Loyautés radicales

L’islam et les « mauvais garçons de la nation »

Note de lecture de Jacques Van Rillaer

Loyautés radicales
L’islam et les « mauvais garçons de la nation »
Fabien Truong
La Découverte, 2017, 236 pages, 20 €

L’auteur a été professeur de lycée en Seine-Saint-Denis. Il est actuellement professeur de sociologie à l’université Paris-8. Depuis dix ans, il a sillonné les quartiers populaires de la banlieue parisienne et a séjourné plusieurs jours par semaine à Grigny, la ville où habitait Amédy Coulibaly, le premier à revendiquer en France des actes terroristes au nom de Daech.

Deux ans après le massacre du Bataclan, il publie le fruit d’une enquête de type ethnographique, fondée surtout sur la fréquentation régulière d’une demi-douzaine de jeunes qui furent ses élèves de lycée. Son principal but était de comprendre l’attrait pour l’islam radical et l’idéologie des terroristes nés en France. Il est manifestement très documenté. Il fait de nombreuses références à des recherches internationales sur le sujet.

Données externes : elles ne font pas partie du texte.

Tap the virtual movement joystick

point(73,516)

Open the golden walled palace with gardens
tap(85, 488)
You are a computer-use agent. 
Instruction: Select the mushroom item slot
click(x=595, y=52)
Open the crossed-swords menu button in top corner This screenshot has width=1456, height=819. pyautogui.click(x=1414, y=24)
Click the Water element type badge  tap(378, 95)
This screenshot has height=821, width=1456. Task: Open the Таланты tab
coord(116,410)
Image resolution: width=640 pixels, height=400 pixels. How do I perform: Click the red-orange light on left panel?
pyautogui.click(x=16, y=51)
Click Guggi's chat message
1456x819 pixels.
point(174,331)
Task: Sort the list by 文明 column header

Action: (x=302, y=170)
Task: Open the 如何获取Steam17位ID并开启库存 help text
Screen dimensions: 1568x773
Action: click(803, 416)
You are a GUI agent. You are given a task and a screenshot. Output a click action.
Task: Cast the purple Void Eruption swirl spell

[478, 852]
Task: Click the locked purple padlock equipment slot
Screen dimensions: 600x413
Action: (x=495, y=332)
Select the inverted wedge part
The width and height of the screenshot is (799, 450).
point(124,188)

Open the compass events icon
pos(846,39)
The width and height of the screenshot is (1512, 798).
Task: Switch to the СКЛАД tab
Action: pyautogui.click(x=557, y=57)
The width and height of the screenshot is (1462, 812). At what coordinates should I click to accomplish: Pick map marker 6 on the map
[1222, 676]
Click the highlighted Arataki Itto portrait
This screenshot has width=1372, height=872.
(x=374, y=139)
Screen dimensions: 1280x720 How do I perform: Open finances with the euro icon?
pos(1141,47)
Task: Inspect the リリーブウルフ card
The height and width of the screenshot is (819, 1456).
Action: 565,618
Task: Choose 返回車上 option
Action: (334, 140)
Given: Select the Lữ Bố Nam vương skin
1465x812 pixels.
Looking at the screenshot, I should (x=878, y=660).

La radicalisation concerne essentiellement des garçons de parents de culture musulmane, vivant dans des quartiers urbains stigmatisés. Ces garçons ont un vif sentiment de frustration et d’injustice. Les parents – dont la religion est souvent plus culturelle que religieuse – souhaitent que leurs enfants réussissent à l’école. Bon nombre de ces enfants tentent de rendre justice aux sacrifices des parents et espèrent une ascension sociale. Ceux qui échouent dans le parcours méritocratique se tournent vers la délinquance ou vers la religion. Ceux qui deviennent délinquants passent souvent par la prison où « ils gagnent des galons ». Vers la trentaine, une partie de ceux qui ont profité du business délinquant abandonne cette activité incompatible avec la pratique rigoureuse du Coran. La religion leur fournit alors une nouvelle estime d’eux-mêmes et la croyance dans le salut individuel. Elle permet de s’affirmer, elle empêche de continuer à « faire du sale », elle anoblit le quotidien, elle moralise, elle comble le désir de spiritualité, d’intelligence et de compréhension du monde. L’observance de rituels quotidiens permet le perfectionnement de soi et l’accumulation de bonnes actions pour éviter l’Enfer et s’assurer le Paradis.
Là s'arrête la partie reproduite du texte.